This library provides high-performance components leveraging the hardware acceleration support and automatic differentiation. It uses MatLogica's specialised run-time compiler, AADC (AAD Compiler) to generate efficient binary kernels for execution of the original and the adjoint functions on the fly.

The solution has two main aspects (that can be used separately):

Accelerating simulations, such as Monte-Carlo simulations, historical analysis, and "what if" scenario analysis, bump & revalue, etc. Automatic Differentiation: AADC can speed up the AAD method itself, and deliver pricing and scenario analysis simply and effectively, in a way that is unattainable with competing products. AADC uses Code Generation AAD™ approach that combines Code Transformation and Operator Overloading to efficiently extract the valuation graph and, at runtime, generate efficient binary kernels replicating the original program, and where required, it's adjoint. AADC utilizes native CPU vectorization and multi-threading, delivering performance comparable to a GPU. This results in faster computing of the model and its first and higher-order derivatives.

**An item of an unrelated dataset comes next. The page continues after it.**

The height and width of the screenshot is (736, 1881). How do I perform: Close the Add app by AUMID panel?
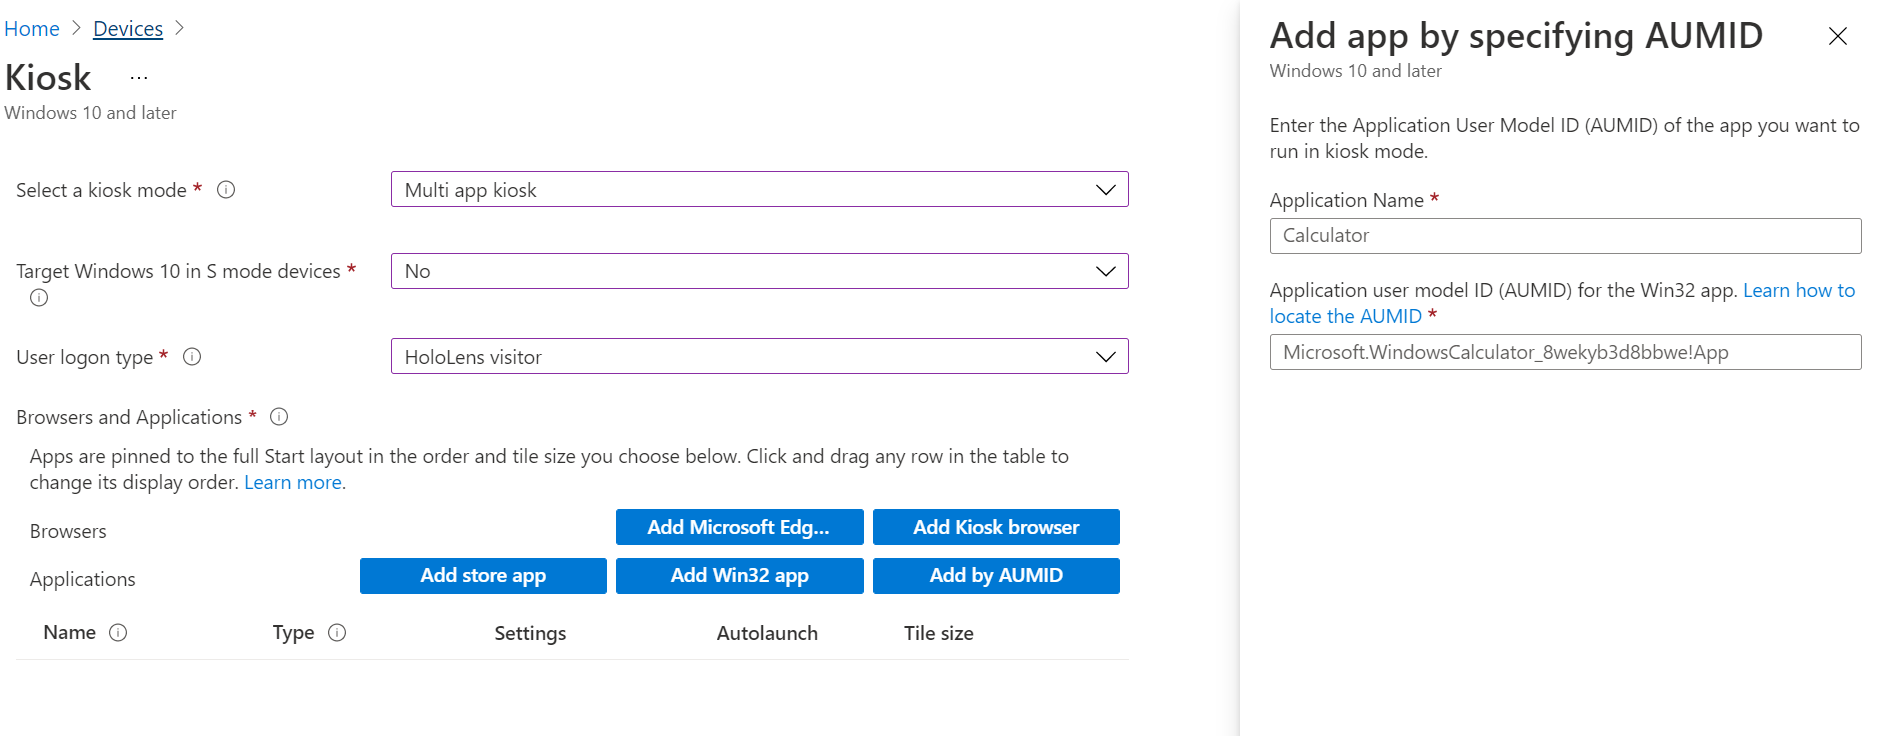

The approach is particularly useful for models with many parameters that require frequent gradient updates during training.

The performance of the runtime graph compilation is crucial, because it's now part of the overall model execution. This is why a specialised graph compiler needs to be used - any off-the-shelf compiler would introduce substantial delay, making the approach not practically viable. This is where TensorFlow for finance project failed.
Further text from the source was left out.